Instructions to follow >>
From the entries that follow, pick out all lines holding "agent".

[Saved entries]
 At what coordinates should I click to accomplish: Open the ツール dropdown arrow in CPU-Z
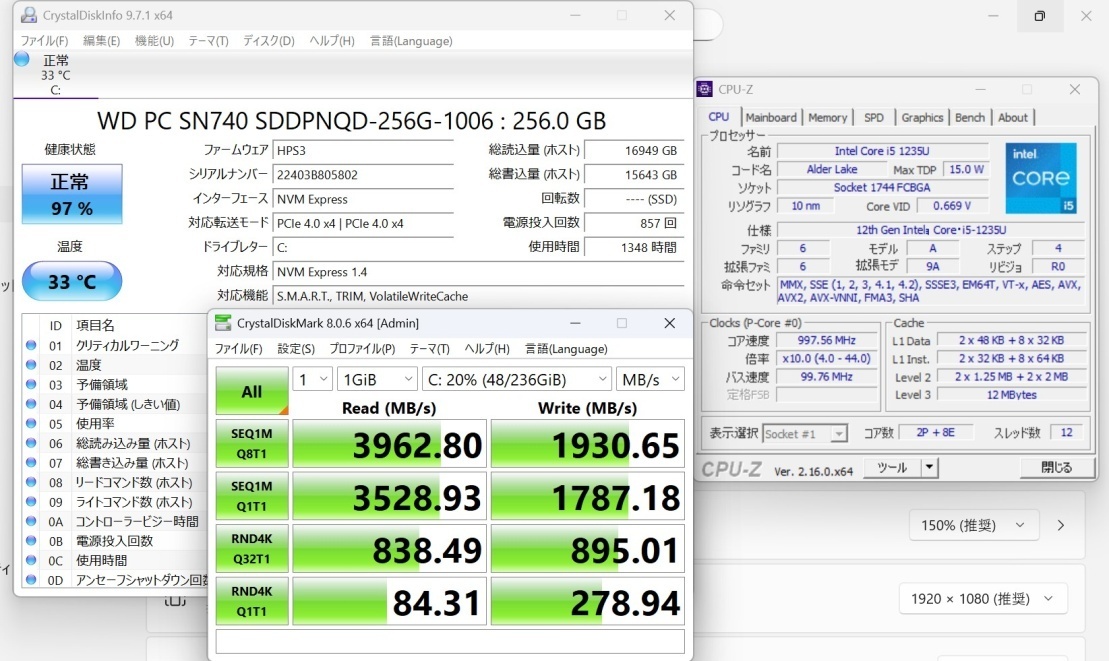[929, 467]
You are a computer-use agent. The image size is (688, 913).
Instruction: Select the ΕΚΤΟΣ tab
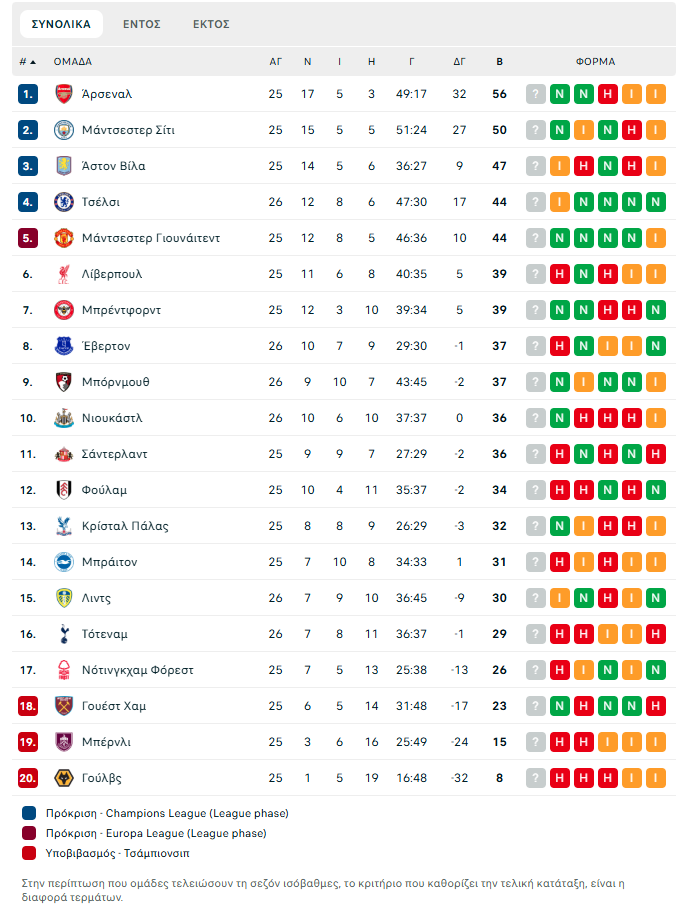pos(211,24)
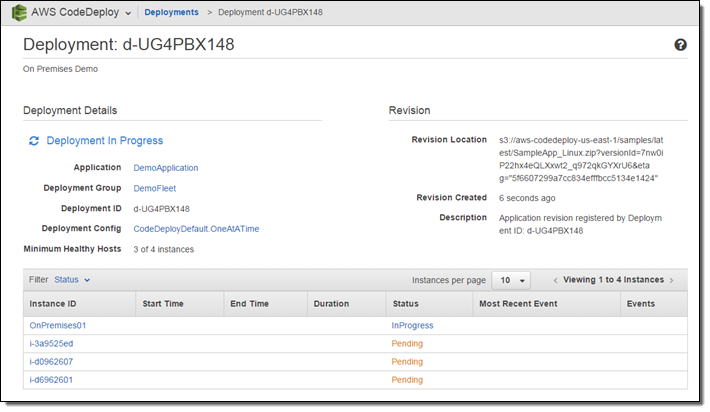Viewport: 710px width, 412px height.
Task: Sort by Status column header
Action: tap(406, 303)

---

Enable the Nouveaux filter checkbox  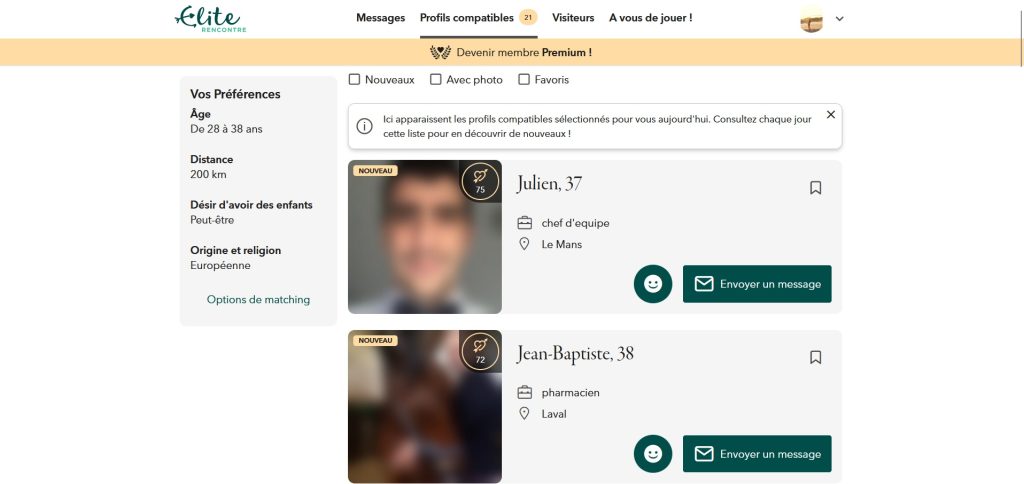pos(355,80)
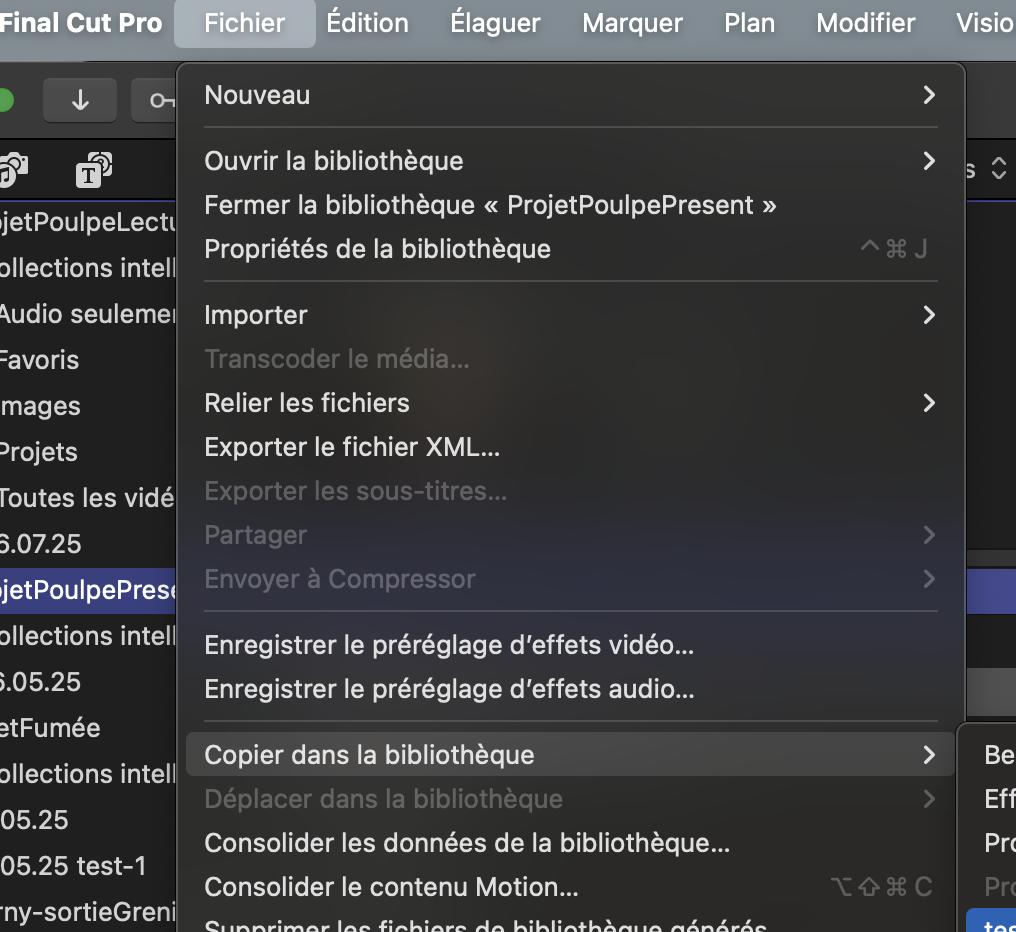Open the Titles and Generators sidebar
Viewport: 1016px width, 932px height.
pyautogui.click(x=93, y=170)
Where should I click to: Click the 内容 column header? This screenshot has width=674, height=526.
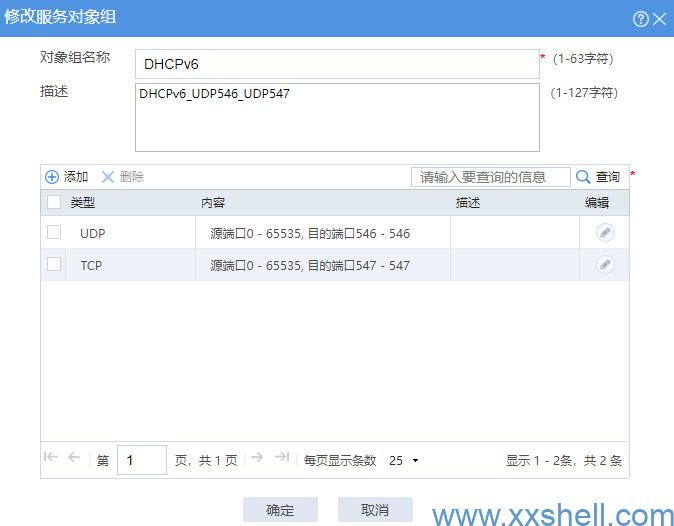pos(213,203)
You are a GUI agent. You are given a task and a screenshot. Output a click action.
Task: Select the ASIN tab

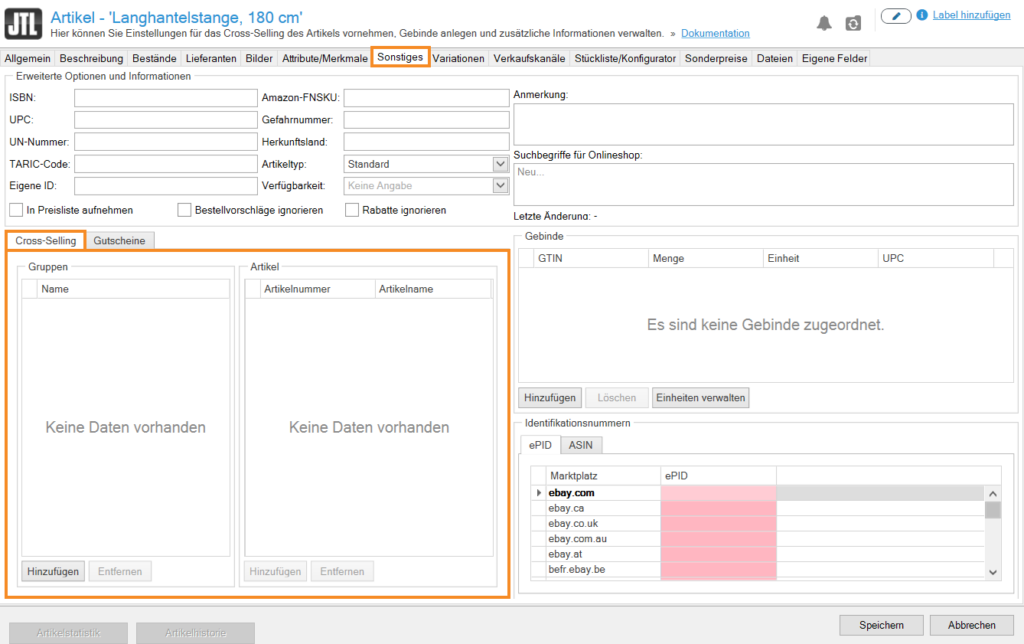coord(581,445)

Answer section >>
You are a computer-use agent. The image size is (688, 913).
You are a GUI agent. You are given a task and a screenshot. Output a click action.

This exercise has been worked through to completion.